In the background Razorlight replaced Kaiser Chiefs and were replaced in turn by a dance track with a single looped vocal and an idiotically simple synth line. Golden oldies, what the patrons would expect; and behind Robbie’s table, apparently forgotten, Neku circling her pole in time to the music.
She’d lost weight again. Kit could see ribs beneath her skin and watch the muscles in her shoulders slide across each other as they propelled her round and round the same tight circle of misery.
“Pretty,” said de Valois. “Isn’t she?”
“She’s Kathryn O’Mally’s granddaughter. You know who that is?”
It was obvious he didn’t, and equally obvious that Robbie did. So Kit suggested the Rasta tell Mr. de Valois, who listened in silence to a bullet-point breakdown of Kate O’Mally’s life, while Alfie looked increasingly impressed in the background.
“This woman.
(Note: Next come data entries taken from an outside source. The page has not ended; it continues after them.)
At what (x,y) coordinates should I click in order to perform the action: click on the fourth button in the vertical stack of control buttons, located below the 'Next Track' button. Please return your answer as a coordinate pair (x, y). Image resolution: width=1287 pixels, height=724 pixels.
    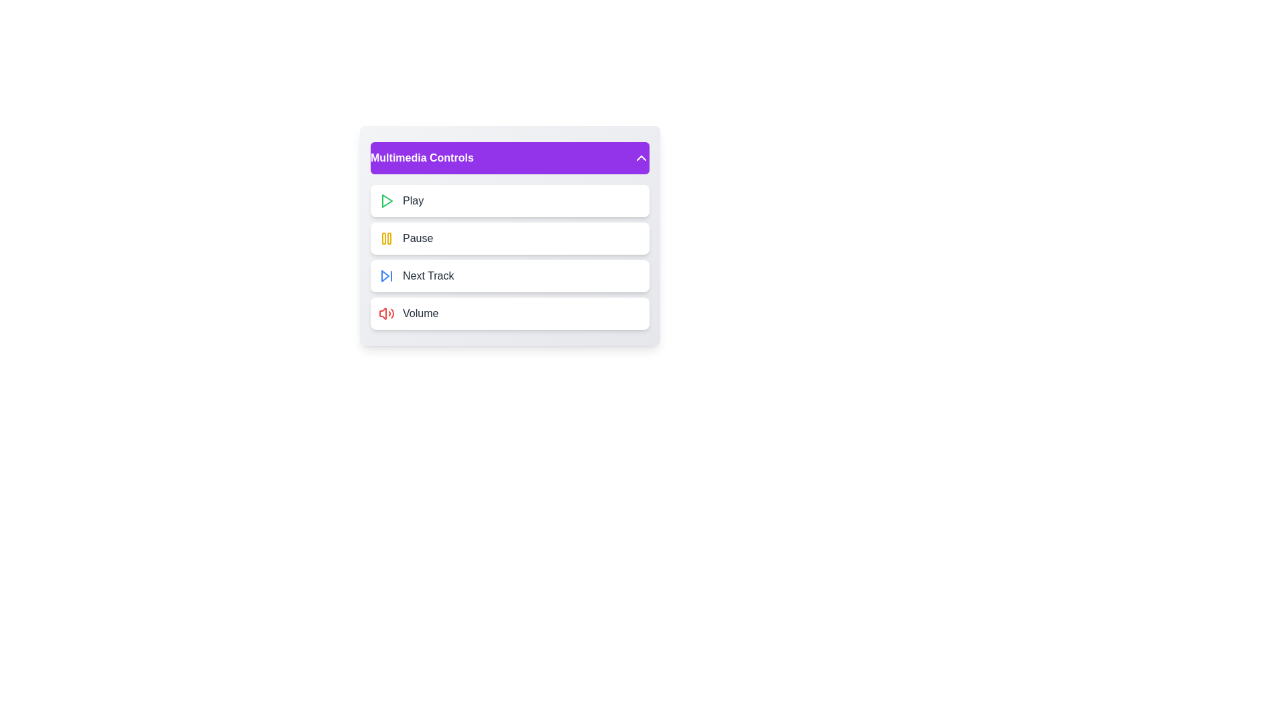
    Looking at the image, I should click on (510, 313).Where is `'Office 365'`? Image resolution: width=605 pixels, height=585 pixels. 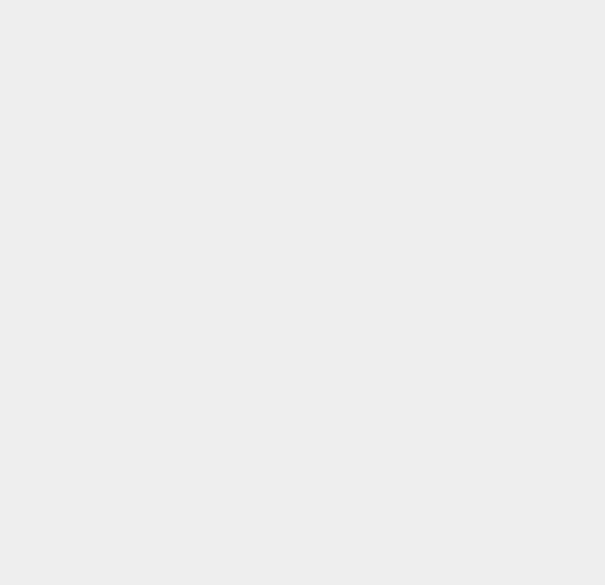
'Office 365' is located at coordinates (445, 236).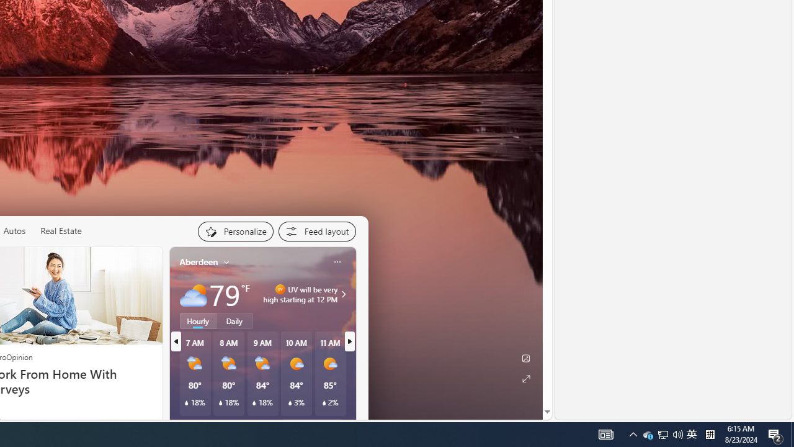 This screenshot has height=447, width=794. What do you see at coordinates (192, 294) in the screenshot?
I see `'Mostly cloudy'` at bounding box center [192, 294]. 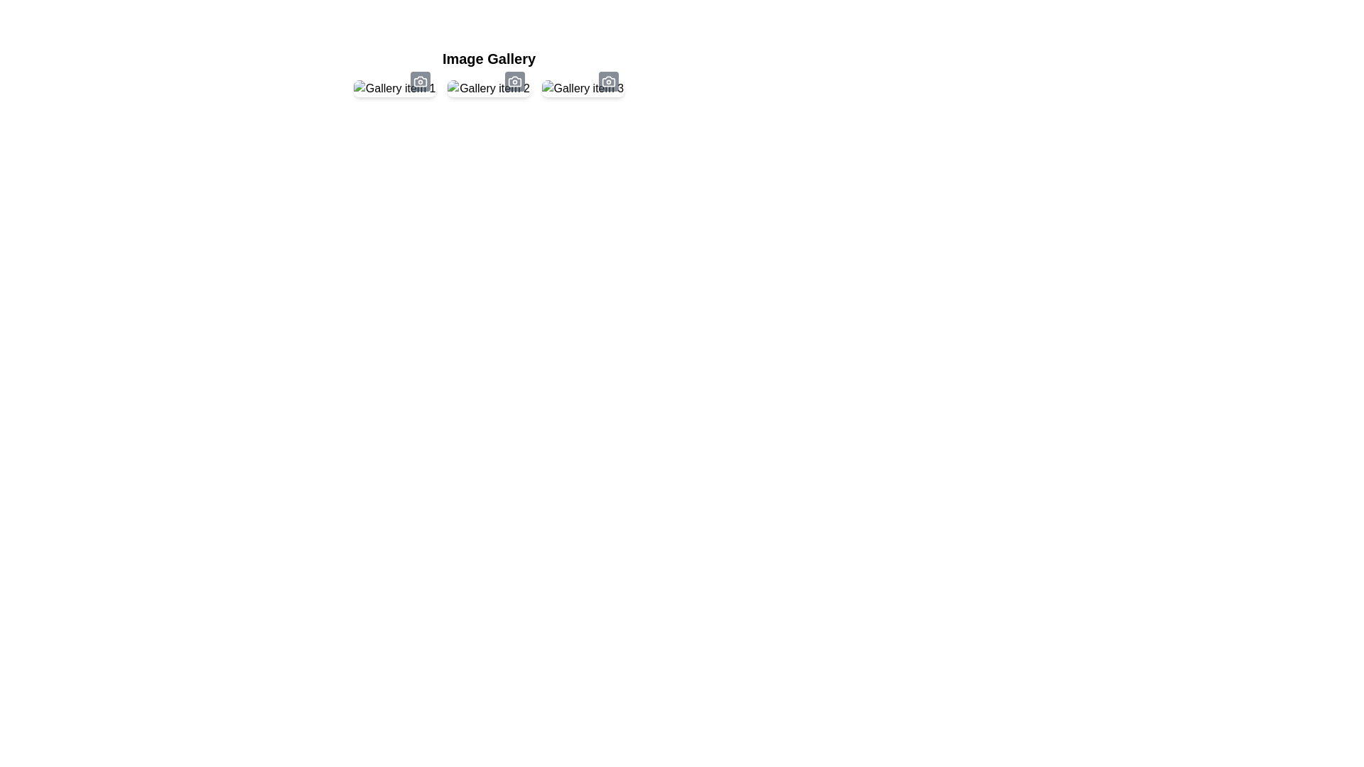 I want to click on the camera icon located in the upper right of the first image thumbnail in the gallery, which indicates image-related functionality, so click(x=420, y=82).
She knows you’re here?”
“Of course,” said Kit.
Mr. de Valois shrugged. “Not my problem.”
Kit caught the exact moment Alfie looked at Robbie; crop-haired thug and grizzled Rasta, whatever passed between them, it passed in silence.
“All the same,” said de Valois, gesturing towards Neku. “The kid’s good. Where did she dance before this?”
“Dance…?”
“She has the moves, even has a couple that are new. I was just wondering where she’s been.”
“Tokyo.”
“Ahh,” said de Valois. “That would certainly help explain her lack of English.” He glanced at Neku, his gaze sliding over her naked breasts and tiny G-string. “I think it would be good if you asked her to join me for a drink.”
Perhaps Kit was wrong to treat this as an invitation, because Mr. de Valois’s smile froze at his counter-suggestion that perhaps Neku and he should think about getting home, now that Mr. de Valois had his consignment and Kit had made his apologies.
“Not yet,” said de Valois. “You see, we still need to agree on a price.”
“There is no price,” Kit said. “The consignment is yours. All I’m doing is returning it.”
Armand de Valois’s laugh was loud enough to make Neku flinch. “Not a price for me,” he said, with a grin. “For you, for causing me problems in the first place.” He nodded towards Neku. “Also her, if you want her back I will require a transfer fee.”
“She’s Kate O’Mally’s granddaughter.”